The company is already piloting the project “Dal Analogue” under Feed Programme initiated by the Union Government in Andhra Pradesh and will be replicating this project in Madhya Pradesh and Gujarat.
Apart from the price, this soya substitute is also a healthy alternative, which will address the problems of malnutrition and low protein intake among the poor. Interestingly, India is the world’s largest producer as well as importer of pulses.
Over the last 50 years, pulses production has been stagnant leading to a decline in per capita consumption and rising imports.
The company, which has oil brands such as Nutrela and Mahakosh, plans to brand and sell this affordable soya-based dal in the rural market initially.
“We have invested around Rs 125 crore for the project that includes a plant near Indore. With rising prices of pulses in India, it also becomes an attractive business proposition,” said Dinesh Shahra, Managing Director, Ruchi Soya Industries.
The process of ‘Dal Analogue’ involves mixing protein rich soya beans with other vital ingredients. Also, as it is made from inexpensive raw materials, it is close to half the price of Tur dal, Shahra added.
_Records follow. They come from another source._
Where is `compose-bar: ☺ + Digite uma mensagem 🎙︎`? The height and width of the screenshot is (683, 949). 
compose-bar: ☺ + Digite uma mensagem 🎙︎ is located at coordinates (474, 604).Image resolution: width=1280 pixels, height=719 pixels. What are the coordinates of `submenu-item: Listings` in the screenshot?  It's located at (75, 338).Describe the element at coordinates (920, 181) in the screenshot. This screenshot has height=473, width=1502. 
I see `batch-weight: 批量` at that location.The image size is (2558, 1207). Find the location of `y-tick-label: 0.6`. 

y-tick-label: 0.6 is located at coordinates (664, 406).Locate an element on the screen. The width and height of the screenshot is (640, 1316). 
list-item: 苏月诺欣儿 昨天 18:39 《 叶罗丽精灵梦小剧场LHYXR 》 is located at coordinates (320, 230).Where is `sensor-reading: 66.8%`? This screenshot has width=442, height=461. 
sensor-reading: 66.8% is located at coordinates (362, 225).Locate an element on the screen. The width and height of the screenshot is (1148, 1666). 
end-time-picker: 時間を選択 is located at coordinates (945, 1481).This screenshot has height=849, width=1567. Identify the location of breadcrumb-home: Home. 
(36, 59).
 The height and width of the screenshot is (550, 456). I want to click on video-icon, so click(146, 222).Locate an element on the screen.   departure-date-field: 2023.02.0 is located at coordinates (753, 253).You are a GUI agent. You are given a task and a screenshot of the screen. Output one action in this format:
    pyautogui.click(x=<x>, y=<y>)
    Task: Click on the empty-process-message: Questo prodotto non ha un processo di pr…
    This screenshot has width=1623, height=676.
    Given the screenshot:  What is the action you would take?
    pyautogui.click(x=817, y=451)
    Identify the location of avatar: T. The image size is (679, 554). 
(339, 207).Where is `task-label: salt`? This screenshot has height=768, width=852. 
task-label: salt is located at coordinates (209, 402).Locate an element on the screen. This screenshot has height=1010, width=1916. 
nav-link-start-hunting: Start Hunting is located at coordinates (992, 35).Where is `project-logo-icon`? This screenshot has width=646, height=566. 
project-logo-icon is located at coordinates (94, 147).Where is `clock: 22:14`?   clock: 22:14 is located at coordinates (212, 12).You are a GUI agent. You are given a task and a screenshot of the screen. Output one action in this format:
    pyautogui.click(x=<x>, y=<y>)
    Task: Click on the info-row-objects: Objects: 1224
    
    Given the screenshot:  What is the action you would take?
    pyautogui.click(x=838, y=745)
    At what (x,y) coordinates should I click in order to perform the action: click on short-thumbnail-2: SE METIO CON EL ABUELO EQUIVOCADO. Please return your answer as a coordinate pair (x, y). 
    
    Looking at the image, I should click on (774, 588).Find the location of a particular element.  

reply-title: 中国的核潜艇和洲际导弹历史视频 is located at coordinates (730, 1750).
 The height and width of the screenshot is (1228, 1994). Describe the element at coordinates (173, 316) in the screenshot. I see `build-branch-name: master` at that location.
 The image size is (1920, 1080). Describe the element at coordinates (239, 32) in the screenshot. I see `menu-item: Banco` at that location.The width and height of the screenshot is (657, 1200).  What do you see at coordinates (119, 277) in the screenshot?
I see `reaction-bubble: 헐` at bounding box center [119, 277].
In Andhra Pradesh, the company is supplying the soya-based dal for the Government’s ICDS scheme that benefits 3.75 lakh citizens.
“We are also supplying to kitchens of Nandi Foundation and Akshya Patra (Rajasthan and Andhra Pradesh) for their school feeding programmes. Thus we are already reaching to over 1.3 million Indians on a daily basis,” he said.
The processed soyabean can also be an attractive and low-cost way of improving the protein consumption of the poor, he added.